Pixel coordinate grounding data
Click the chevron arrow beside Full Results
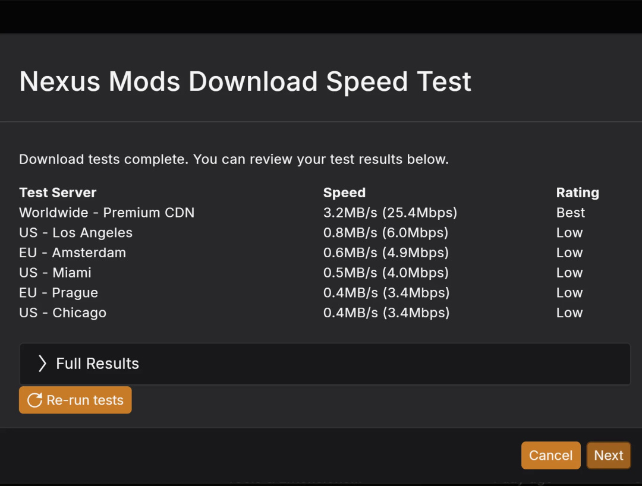click(42, 364)
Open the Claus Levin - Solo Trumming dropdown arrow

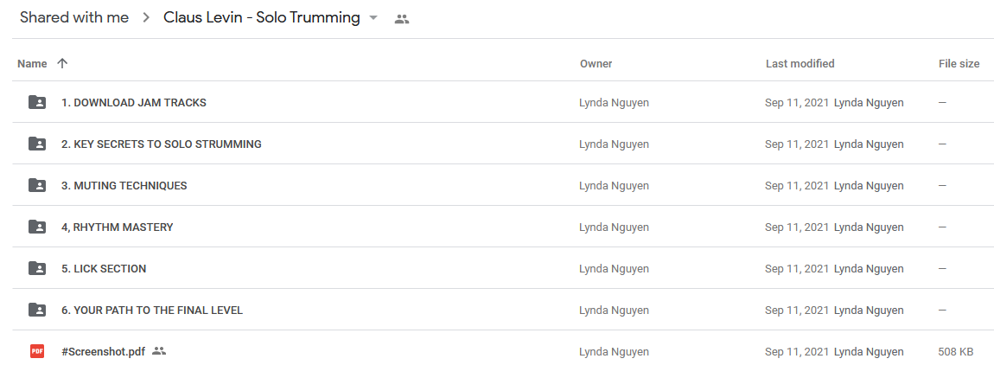click(373, 18)
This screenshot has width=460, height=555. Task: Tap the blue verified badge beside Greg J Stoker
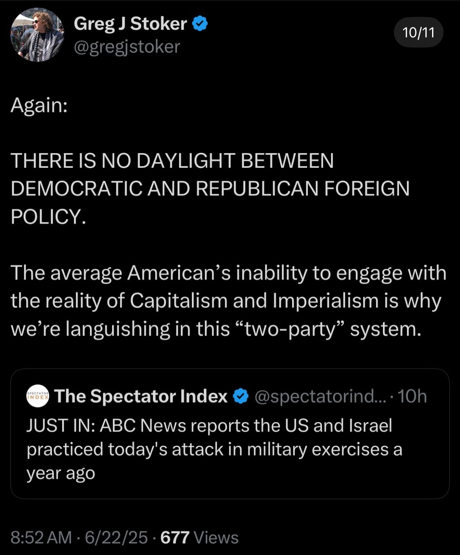coord(200,24)
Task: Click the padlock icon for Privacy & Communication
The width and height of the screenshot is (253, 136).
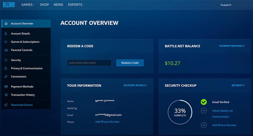Action: pyautogui.click(x=6, y=68)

Work request> Output nothing but the records, word for word, and none of their pictures.

Exercise output>
Click the chevron arrow beside Full Results
click(42, 364)
Open the Claus Levin - Solo Trumming dropdown arrow

click(373, 18)
This screenshot has width=460, height=555. Task: Tap the blue verified badge beside Greg J Stoker
coord(200,24)
Task: Click the padlock icon for Privacy & Communication
The width and height of the screenshot is (253, 136).
Action: pyautogui.click(x=6, y=68)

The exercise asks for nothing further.